I finally gave in and made the purchase - after my husband got annoyed with just standing there watching me pick-up the box, put down the box, and repeat this process on loop during the entire length of my inner-dialogue debate.

I gave him a handful of them to take back to his office while I went to enjoy mine at my parents house.  We shared similar opinions on this tea.  It's nothing special, but it's not complete crap.  I might have photographed it with my most royal of mugs, but it is no where near worthy enough to corrupt the chastity of my Princess Diana & Prince Charles mug, no matter how many times you find the word "royal" written on the box.

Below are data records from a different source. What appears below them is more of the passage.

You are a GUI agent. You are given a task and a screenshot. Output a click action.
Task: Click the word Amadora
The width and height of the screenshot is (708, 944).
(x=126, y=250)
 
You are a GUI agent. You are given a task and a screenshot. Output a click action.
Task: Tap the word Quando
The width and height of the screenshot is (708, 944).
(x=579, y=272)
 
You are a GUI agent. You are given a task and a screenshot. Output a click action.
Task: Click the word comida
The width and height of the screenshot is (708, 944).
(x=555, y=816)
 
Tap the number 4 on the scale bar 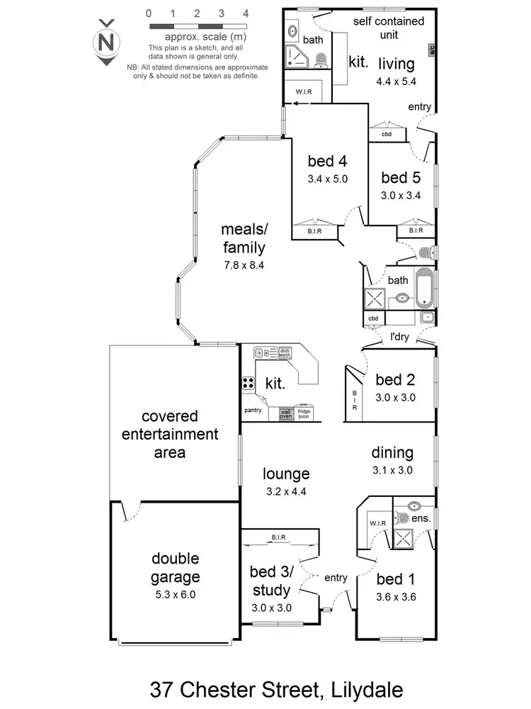pos(245,13)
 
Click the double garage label pos(175,567)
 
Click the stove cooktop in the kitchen pos(249,383)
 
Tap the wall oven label pos(285,413)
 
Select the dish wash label pos(285,352)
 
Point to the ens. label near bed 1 pos(421,518)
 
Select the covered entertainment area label pos(169,433)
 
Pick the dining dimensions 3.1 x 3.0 pos(393,469)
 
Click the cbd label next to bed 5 pos(387,133)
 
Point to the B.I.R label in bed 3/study pos(278,537)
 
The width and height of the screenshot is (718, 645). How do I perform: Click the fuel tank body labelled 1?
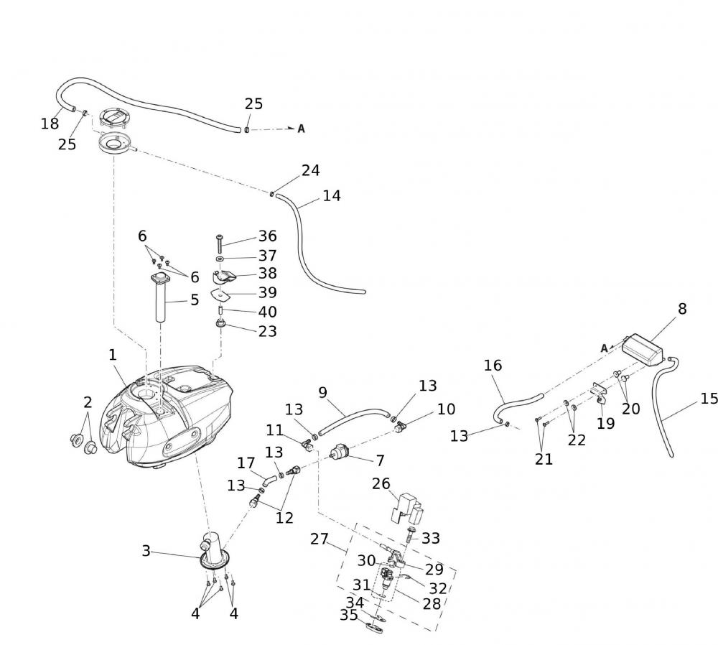(x=169, y=424)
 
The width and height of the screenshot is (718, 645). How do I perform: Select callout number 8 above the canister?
(x=682, y=309)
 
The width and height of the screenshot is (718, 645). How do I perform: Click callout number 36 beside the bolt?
(x=267, y=236)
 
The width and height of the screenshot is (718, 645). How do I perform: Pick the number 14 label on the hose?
(x=332, y=195)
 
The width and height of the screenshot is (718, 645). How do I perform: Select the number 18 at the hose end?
(x=50, y=124)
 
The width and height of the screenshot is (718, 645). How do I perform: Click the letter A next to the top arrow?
(x=302, y=129)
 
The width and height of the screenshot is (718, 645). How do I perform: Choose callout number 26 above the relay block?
(x=381, y=485)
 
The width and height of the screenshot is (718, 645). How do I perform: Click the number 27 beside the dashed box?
(x=319, y=538)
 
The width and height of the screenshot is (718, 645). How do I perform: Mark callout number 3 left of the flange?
(x=146, y=551)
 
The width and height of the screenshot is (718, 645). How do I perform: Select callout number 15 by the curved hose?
(x=708, y=399)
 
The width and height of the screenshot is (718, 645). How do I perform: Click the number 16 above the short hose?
(x=493, y=366)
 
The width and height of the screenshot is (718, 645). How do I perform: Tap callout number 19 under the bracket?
(x=605, y=423)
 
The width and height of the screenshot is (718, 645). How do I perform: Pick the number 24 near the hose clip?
(x=310, y=171)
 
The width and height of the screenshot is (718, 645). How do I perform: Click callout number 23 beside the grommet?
(x=267, y=331)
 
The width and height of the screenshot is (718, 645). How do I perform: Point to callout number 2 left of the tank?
(x=88, y=401)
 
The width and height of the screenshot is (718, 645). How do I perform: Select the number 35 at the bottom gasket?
(x=349, y=616)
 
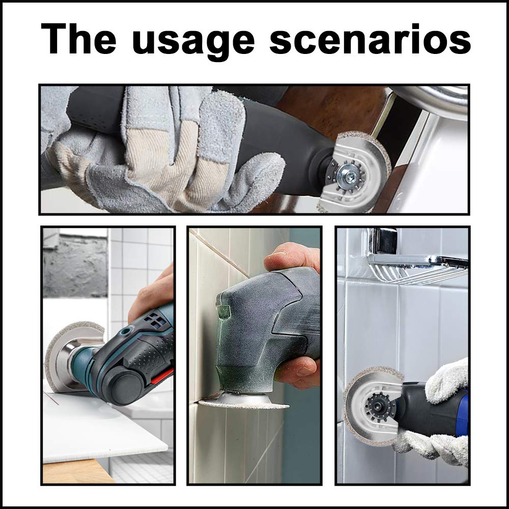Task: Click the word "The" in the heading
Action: click(78, 38)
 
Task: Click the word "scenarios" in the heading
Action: click(370, 38)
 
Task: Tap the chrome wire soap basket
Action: click(419, 268)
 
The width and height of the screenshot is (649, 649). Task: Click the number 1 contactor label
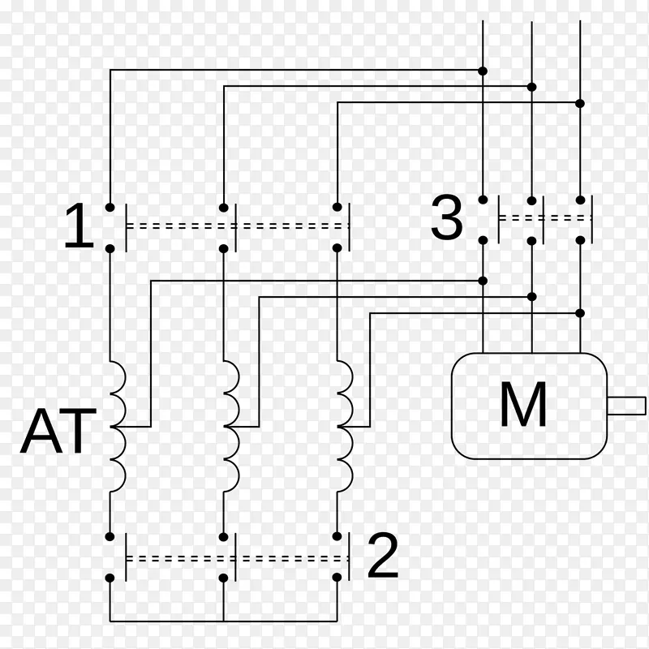79,226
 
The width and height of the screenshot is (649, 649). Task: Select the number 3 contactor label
446,218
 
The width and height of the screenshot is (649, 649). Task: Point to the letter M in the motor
522,405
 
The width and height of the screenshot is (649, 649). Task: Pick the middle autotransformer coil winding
231,426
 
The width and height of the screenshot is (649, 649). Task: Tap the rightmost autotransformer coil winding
345,426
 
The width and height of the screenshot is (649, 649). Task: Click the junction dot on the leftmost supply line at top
483,70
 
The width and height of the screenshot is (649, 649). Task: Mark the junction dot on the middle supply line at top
531,86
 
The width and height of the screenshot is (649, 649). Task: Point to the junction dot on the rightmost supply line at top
580,102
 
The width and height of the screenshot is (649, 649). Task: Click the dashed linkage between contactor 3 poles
544,218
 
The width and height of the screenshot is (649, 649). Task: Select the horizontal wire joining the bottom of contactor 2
223,621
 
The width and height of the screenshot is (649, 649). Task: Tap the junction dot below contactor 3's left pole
483,281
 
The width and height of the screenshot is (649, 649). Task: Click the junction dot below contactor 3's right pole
580,312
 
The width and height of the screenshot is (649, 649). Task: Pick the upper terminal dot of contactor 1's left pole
110,207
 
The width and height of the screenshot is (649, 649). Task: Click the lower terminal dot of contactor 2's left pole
110,578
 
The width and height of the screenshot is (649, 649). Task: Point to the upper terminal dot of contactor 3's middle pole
531,200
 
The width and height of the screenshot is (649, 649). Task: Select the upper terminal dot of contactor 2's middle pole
223,536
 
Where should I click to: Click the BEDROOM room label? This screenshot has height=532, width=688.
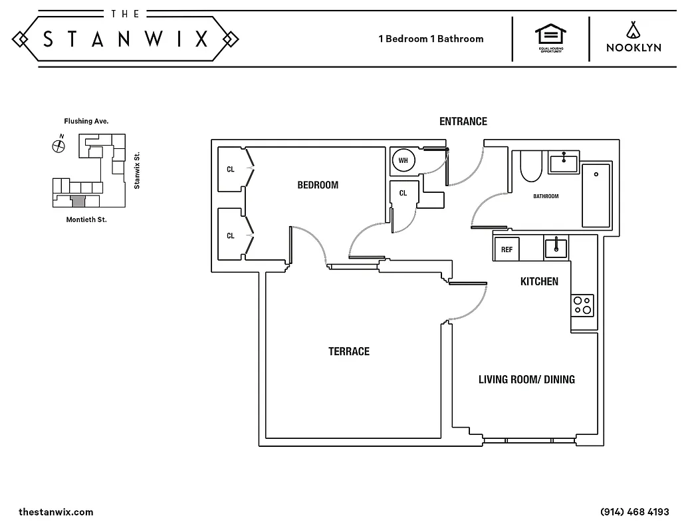(318, 185)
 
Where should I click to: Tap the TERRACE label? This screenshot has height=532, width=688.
(348, 351)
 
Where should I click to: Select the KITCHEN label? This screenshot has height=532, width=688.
(539, 281)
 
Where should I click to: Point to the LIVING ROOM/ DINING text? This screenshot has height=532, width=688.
(526, 380)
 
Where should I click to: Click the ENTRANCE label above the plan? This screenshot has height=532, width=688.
(463, 121)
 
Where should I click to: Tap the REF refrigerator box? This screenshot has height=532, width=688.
(507, 249)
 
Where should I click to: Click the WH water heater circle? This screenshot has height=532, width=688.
(403, 160)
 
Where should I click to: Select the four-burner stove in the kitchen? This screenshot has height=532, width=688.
(583, 305)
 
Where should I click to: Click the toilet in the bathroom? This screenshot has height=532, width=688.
(531, 167)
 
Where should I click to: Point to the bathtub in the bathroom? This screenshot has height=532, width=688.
(596, 195)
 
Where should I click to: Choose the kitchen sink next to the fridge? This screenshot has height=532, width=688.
(556, 248)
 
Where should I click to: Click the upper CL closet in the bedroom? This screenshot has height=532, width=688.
(231, 169)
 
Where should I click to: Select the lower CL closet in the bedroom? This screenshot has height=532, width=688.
(231, 235)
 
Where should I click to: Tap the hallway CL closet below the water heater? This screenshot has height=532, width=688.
(403, 194)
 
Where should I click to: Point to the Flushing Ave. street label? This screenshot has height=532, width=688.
(86, 121)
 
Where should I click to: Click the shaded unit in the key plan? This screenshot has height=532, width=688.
(78, 201)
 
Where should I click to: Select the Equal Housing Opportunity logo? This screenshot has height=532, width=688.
(550, 38)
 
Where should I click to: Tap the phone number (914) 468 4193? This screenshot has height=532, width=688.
(634, 512)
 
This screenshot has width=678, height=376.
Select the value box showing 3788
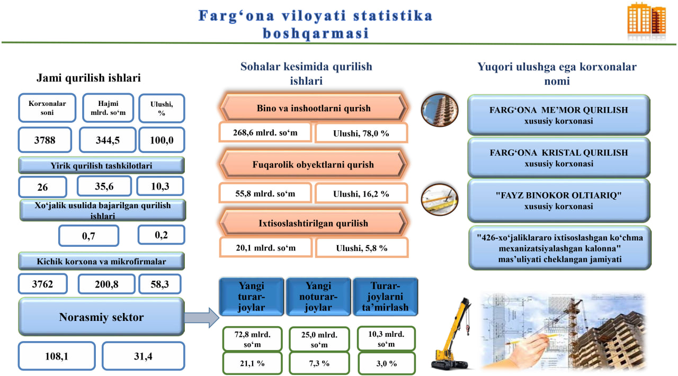(x=45, y=140)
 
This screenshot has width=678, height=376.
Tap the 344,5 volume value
(x=108, y=140)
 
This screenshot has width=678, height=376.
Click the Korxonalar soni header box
(x=47, y=108)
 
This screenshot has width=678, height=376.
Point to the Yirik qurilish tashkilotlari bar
(x=101, y=165)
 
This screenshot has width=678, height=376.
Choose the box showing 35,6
(x=104, y=186)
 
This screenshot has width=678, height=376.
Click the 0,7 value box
(x=88, y=236)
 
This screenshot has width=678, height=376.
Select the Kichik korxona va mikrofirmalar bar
(x=101, y=261)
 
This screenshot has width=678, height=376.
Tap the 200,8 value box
(x=106, y=284)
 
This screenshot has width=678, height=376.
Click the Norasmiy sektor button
(x=101, y=317)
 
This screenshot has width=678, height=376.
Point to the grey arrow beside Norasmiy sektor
(x=202, y=318)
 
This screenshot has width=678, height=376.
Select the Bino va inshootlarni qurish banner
(x=313, y=108)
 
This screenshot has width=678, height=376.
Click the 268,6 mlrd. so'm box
(x=265, y=132)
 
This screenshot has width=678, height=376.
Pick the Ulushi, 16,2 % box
(x=361, y=193)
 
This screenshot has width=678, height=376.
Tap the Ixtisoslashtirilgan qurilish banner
(x=313, y=223)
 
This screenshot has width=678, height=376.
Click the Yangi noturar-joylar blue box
(x=318, y=297)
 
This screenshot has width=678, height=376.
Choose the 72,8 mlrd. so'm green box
(x=252, y=339)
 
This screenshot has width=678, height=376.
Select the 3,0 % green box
(x=387, y=363)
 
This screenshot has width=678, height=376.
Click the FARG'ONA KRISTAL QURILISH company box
(x=559, y=158)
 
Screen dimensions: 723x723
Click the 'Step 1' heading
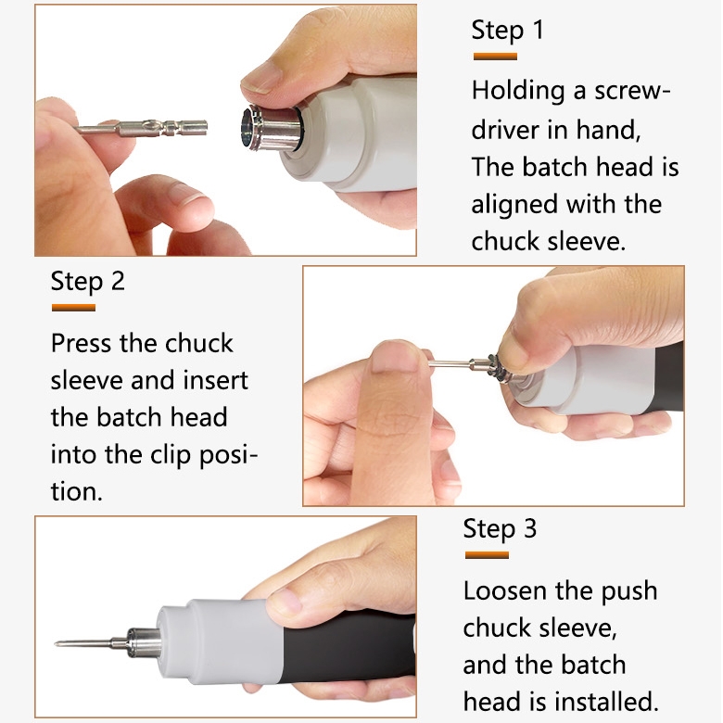click(507, 31)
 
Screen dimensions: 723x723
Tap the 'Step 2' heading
click(88, 281)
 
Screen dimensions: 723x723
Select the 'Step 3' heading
click(500, 528)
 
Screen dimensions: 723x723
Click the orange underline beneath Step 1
click(495, 57)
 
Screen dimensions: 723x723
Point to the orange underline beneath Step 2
click(73, 308)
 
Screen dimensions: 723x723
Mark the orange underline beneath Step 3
click(487, 554)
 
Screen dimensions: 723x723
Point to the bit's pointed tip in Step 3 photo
click(56, 643)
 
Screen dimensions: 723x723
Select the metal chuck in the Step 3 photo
click(143, 641)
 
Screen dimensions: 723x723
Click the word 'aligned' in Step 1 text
click(514, 205)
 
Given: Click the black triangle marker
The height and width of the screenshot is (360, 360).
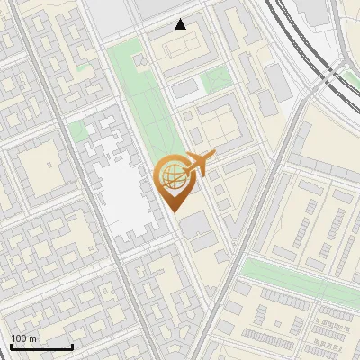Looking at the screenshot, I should click(x=181, y=24).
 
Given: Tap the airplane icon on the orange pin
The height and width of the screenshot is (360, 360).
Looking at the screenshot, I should click(x=199, y=164).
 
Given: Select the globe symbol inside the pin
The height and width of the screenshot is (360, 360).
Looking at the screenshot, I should click(x=171, y=176).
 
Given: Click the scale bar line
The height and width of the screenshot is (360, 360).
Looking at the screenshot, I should click(x=41, y=346).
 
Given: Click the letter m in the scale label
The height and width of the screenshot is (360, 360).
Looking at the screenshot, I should click(x=33, y=338).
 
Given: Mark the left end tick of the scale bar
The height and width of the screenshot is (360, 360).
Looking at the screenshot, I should click(x=11, y=345).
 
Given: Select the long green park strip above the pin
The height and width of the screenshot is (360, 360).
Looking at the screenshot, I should click(x=135, y=99).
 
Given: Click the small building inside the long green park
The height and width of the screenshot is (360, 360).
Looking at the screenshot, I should click(x=141, y=60).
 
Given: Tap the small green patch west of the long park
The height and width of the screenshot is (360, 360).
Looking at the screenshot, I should click(x=78, y=131).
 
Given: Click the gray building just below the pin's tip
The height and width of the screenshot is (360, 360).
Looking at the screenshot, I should click(x=196, y=225).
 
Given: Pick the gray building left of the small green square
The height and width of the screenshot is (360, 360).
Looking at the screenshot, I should click(x=184, y=90).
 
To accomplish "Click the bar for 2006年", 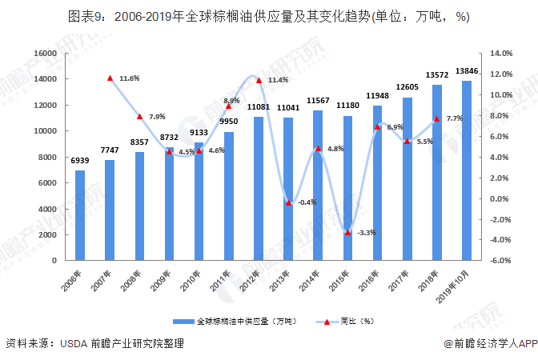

I'm pretty sure this tea doesn't take itself too seriously, either.  The back of the box contains directions on properly steeping the tea that are written in a way very similarly to the directions for the Holy Hand Grenade of Antioch.  Which are pretty basic.  It's the type of tea that needs the water to be boiling and the bag left in it the entire time you're drinking it in order for it to be strong enough.  It's packaged in those sketchy little paper bags where you have to tear the handle off from perforated parts on the bag itself, which I always find annoying since I don't want to participate in arts and crafts whenever I want a cuppa.  What I do like about it is that it is a no-fuss black tea that tastes like a black tea.  Not how Lipton just tastes like garbage that has no semblance to a black tea other than it's darker color.  And what's more is that you really can't beat that price even if it isn't on sale.

So I'll end this on a very bland cheers!